- YOUR GOAL
Your copy should begin at the line containing "Given: Open message options next to reply" and end at the last line of the records; transcribe those lines exactly and leave out every picture.

Items listed in a dataset:

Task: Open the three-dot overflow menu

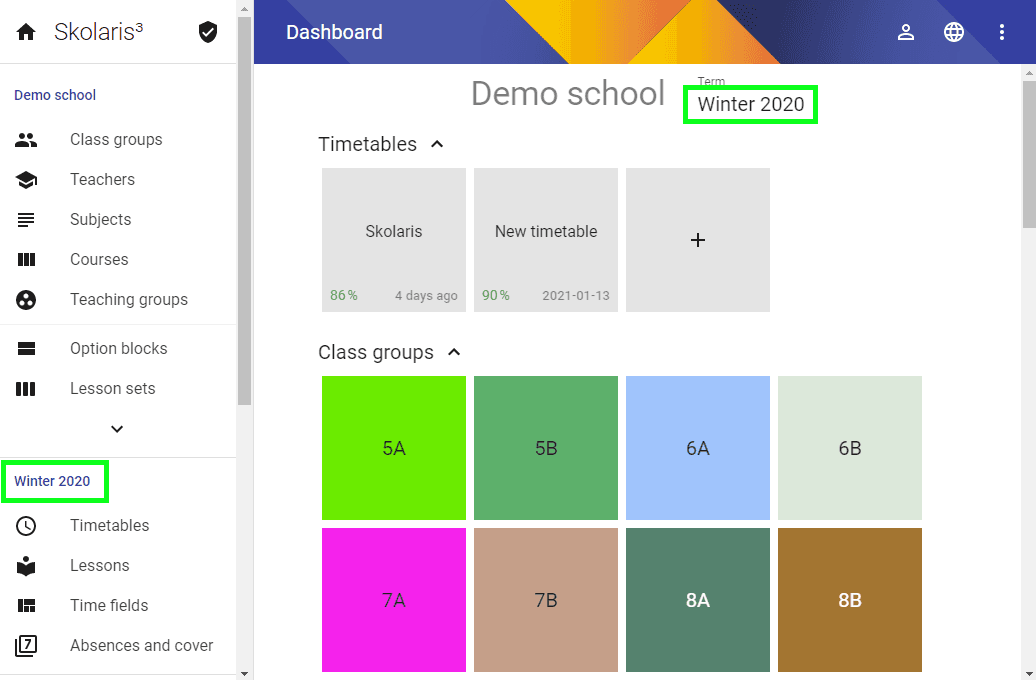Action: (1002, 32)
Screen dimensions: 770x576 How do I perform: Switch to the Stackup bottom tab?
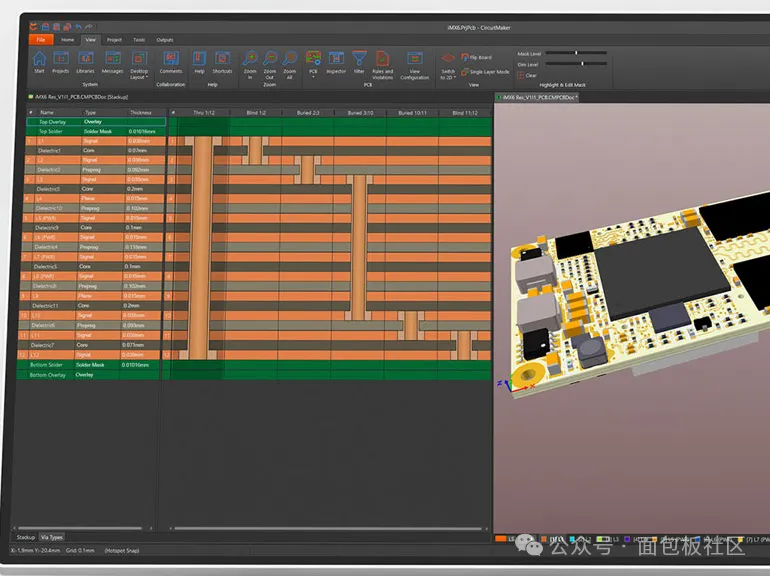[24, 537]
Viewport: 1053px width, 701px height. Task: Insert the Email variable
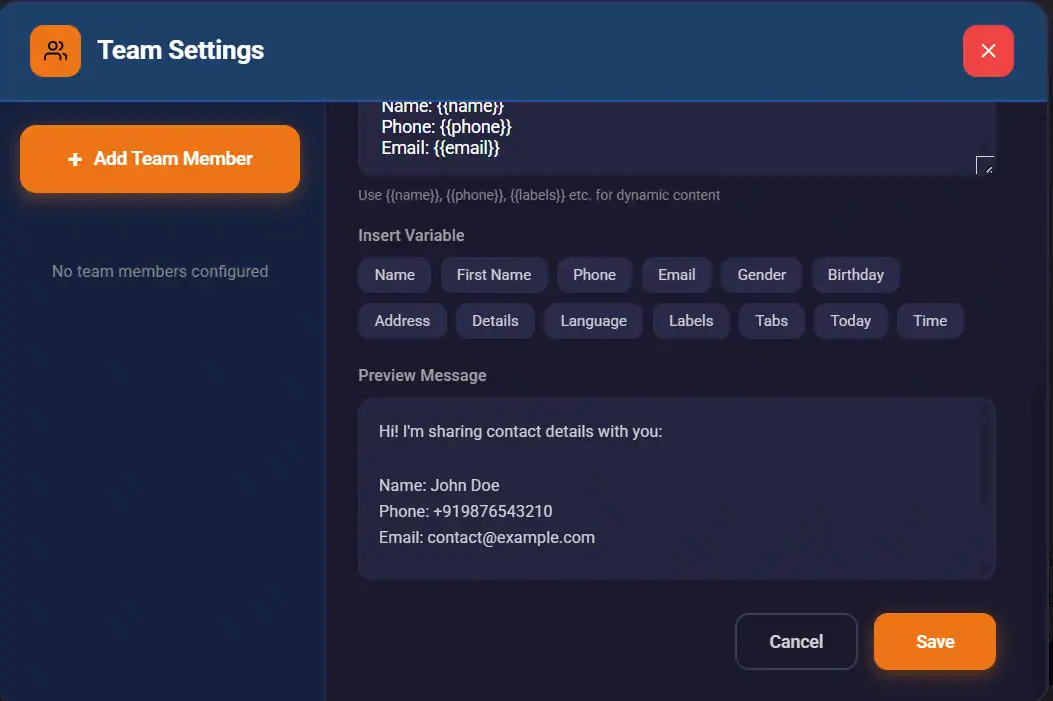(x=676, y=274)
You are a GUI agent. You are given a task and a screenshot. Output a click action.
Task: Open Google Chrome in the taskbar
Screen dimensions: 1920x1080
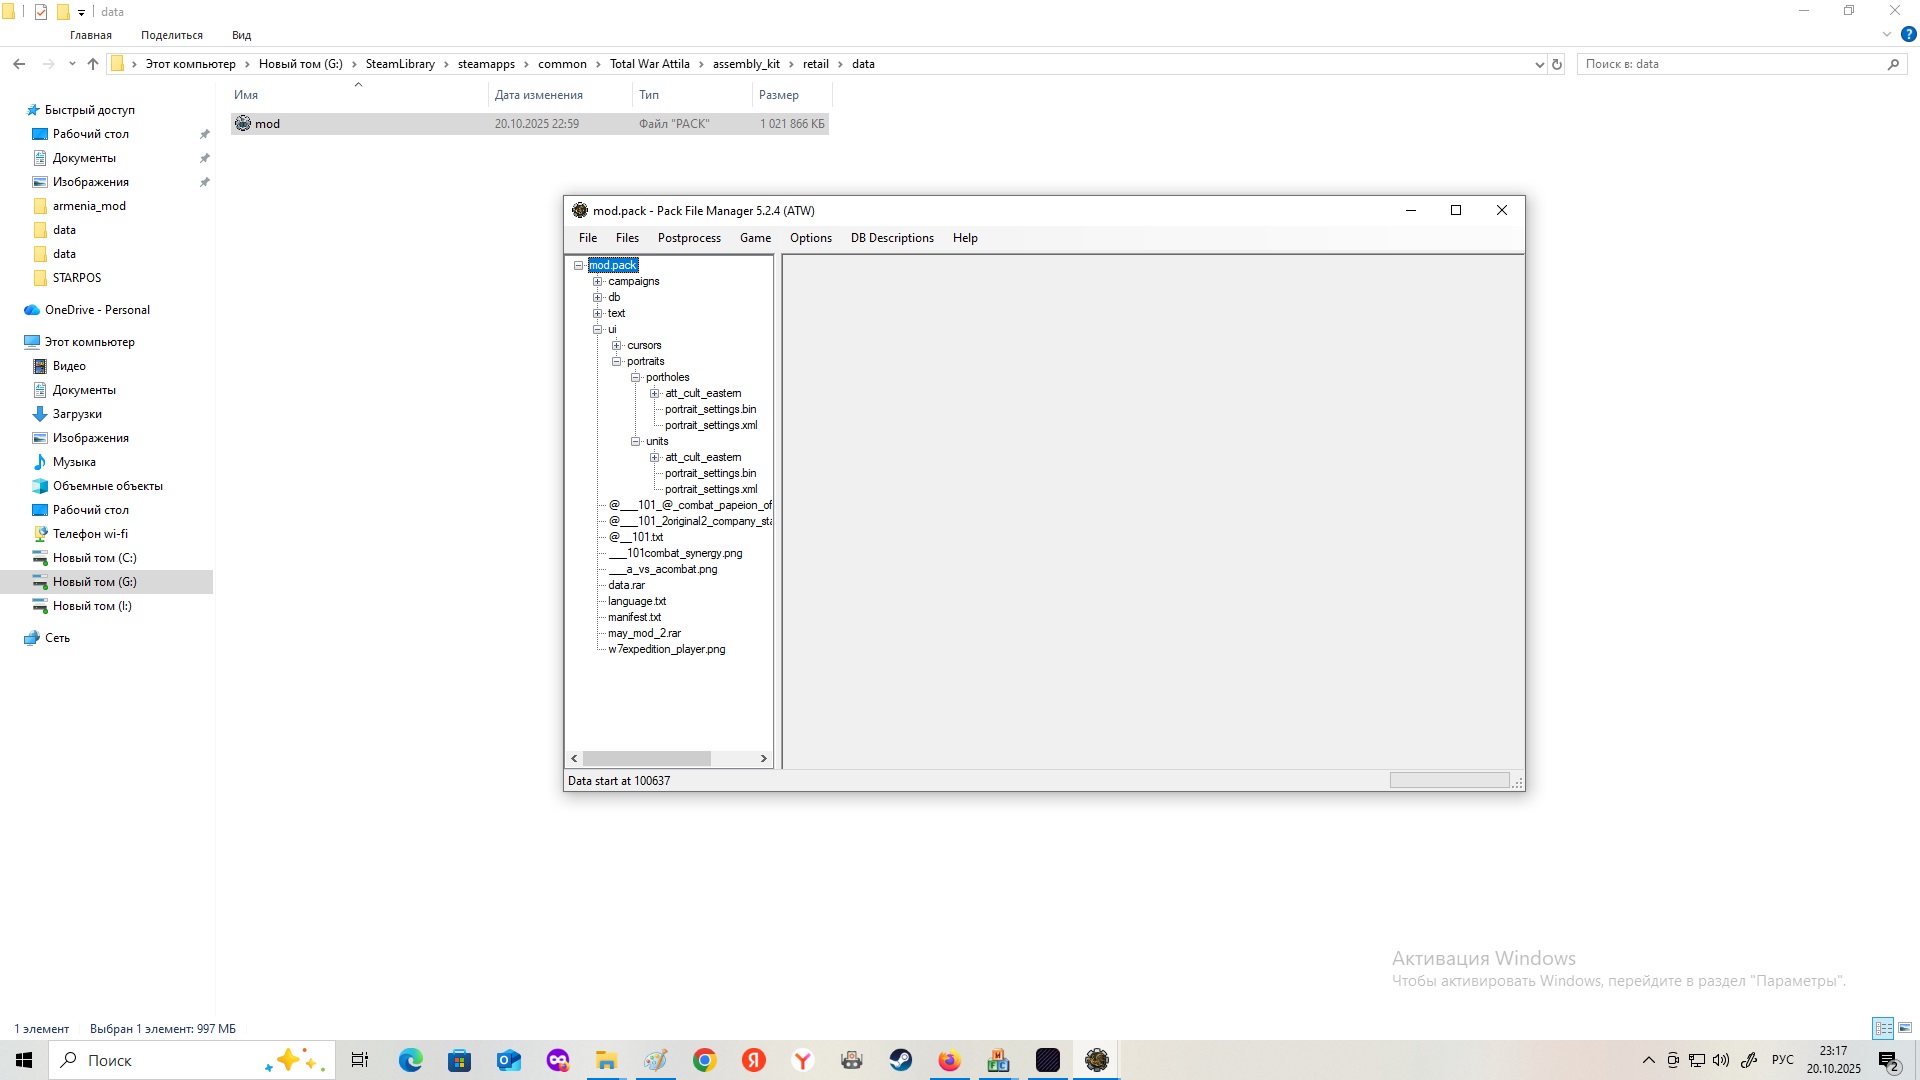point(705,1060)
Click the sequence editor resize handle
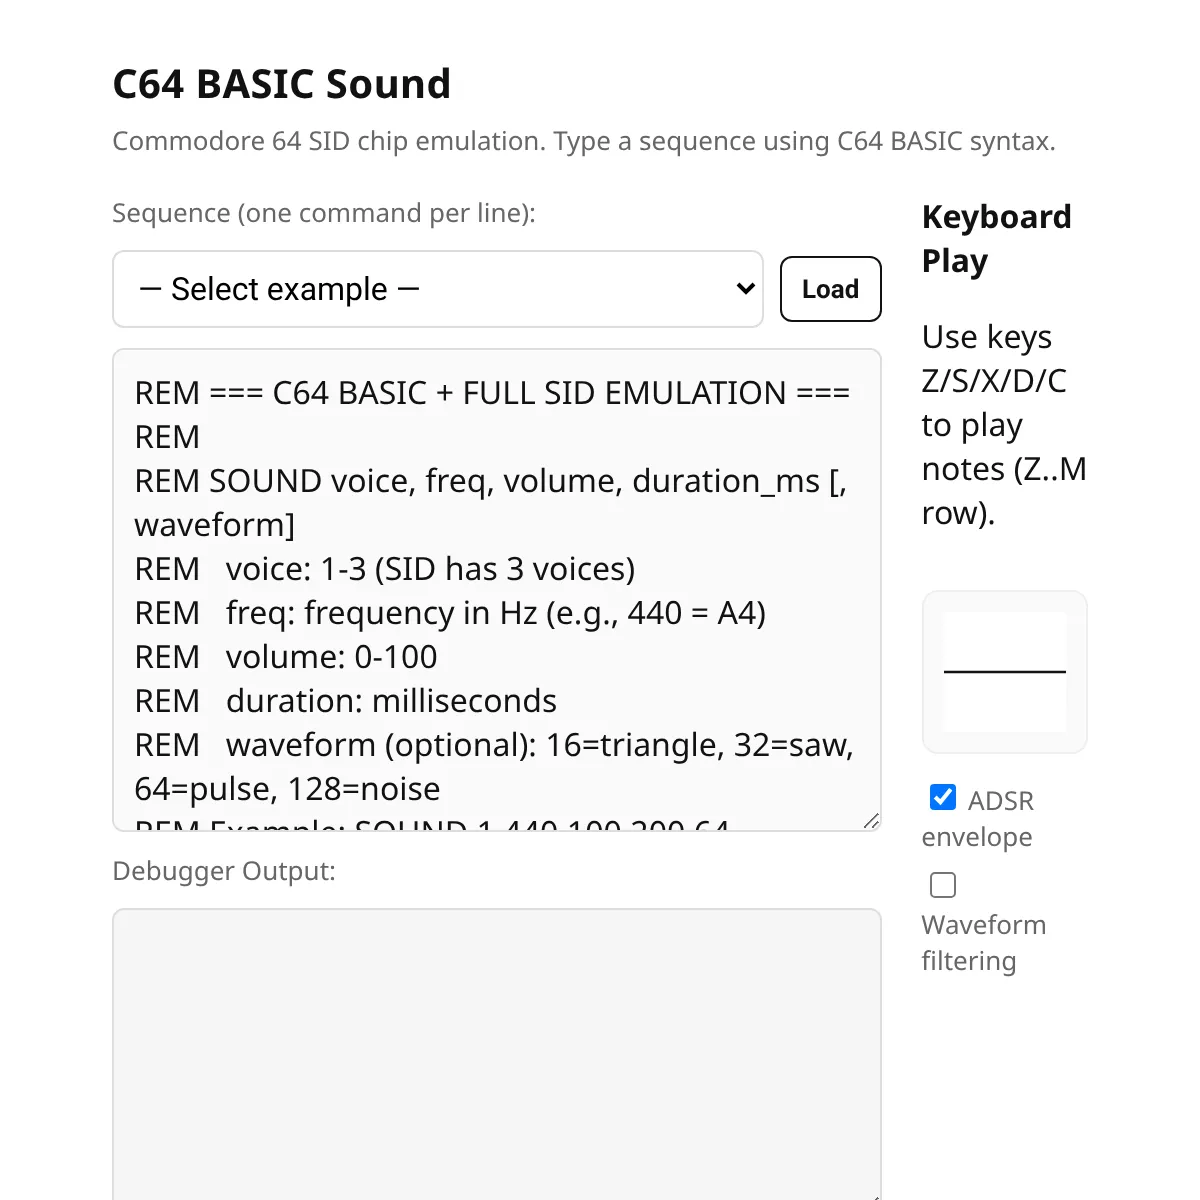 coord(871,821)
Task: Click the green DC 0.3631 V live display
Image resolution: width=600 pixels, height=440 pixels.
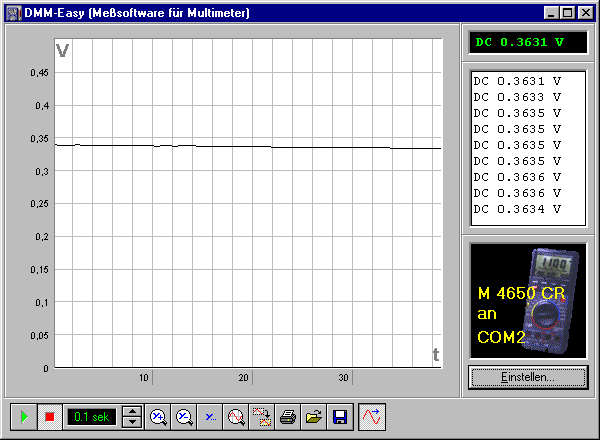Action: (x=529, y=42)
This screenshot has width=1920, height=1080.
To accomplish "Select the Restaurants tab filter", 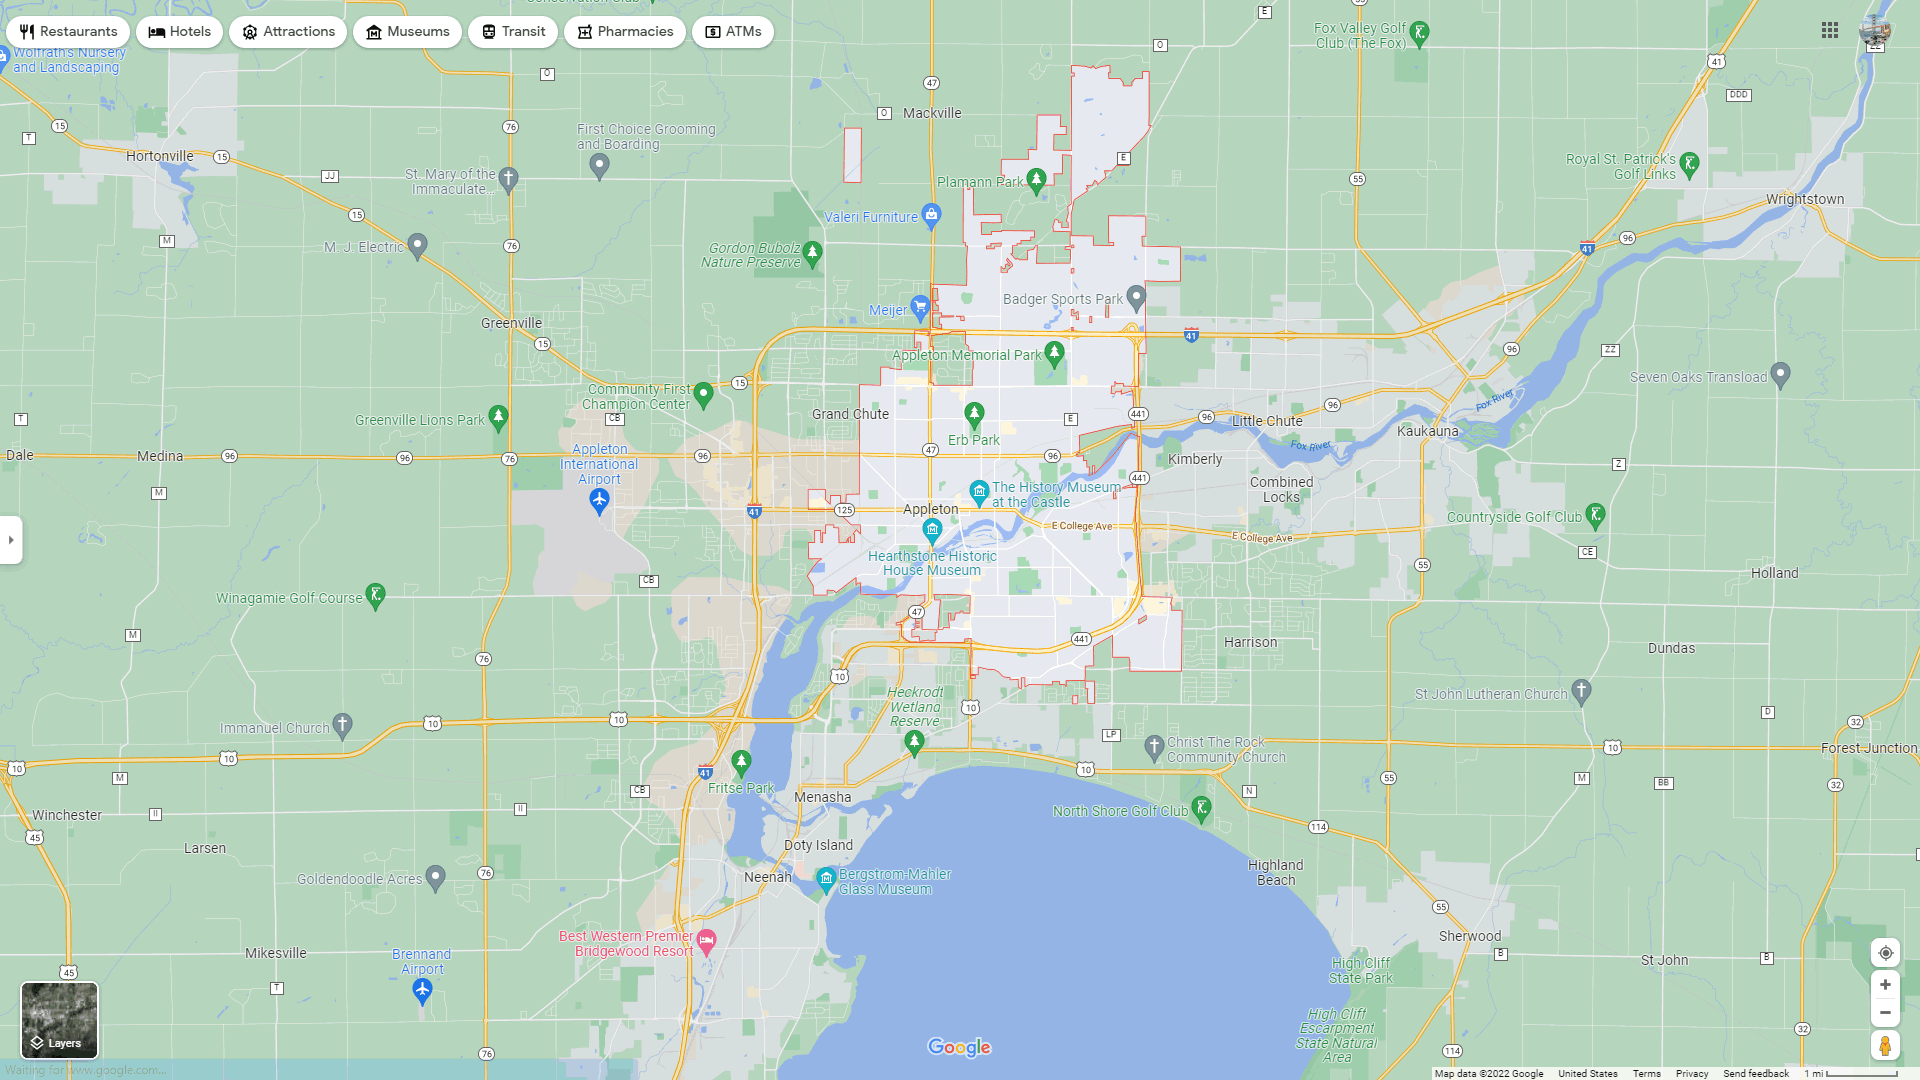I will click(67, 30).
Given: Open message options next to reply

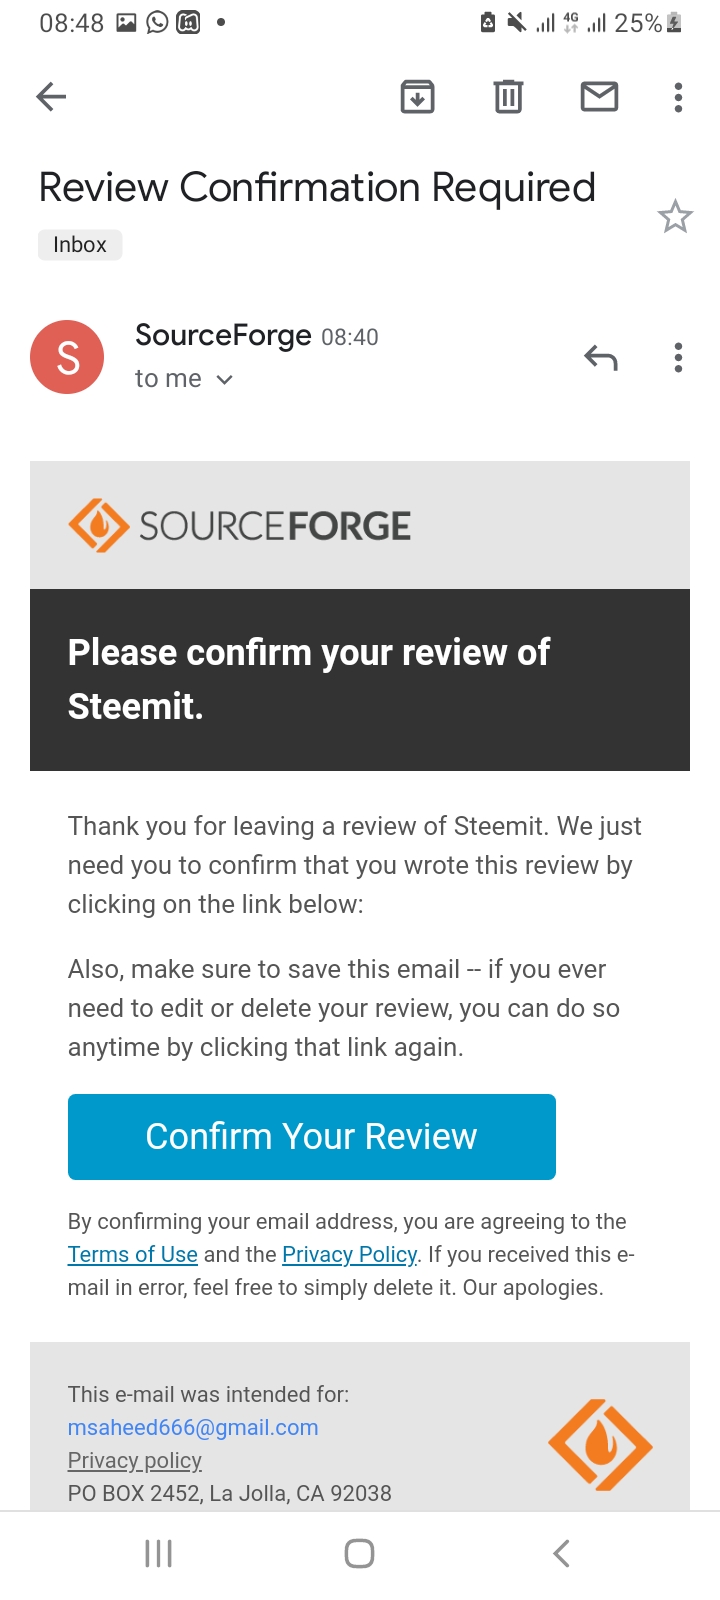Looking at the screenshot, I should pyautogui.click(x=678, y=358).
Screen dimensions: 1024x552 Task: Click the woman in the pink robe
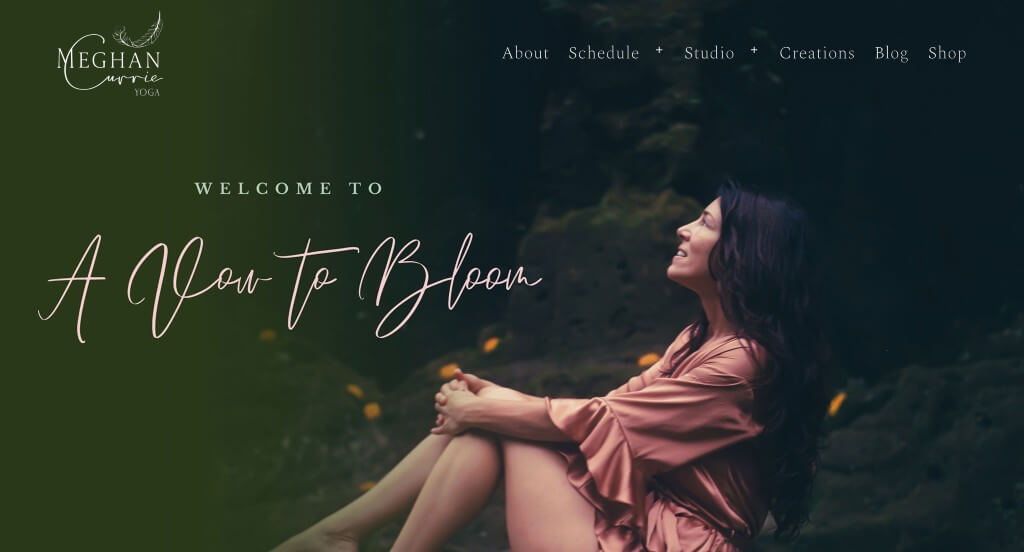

- RESULT OF THE EXERCISE
Given: Open message options next to reply

Looking at the screenshot, I should pyautogui.click(x=678, y=358).
Screen dimensions: 1024x552 Task: Click the woman in the pink robe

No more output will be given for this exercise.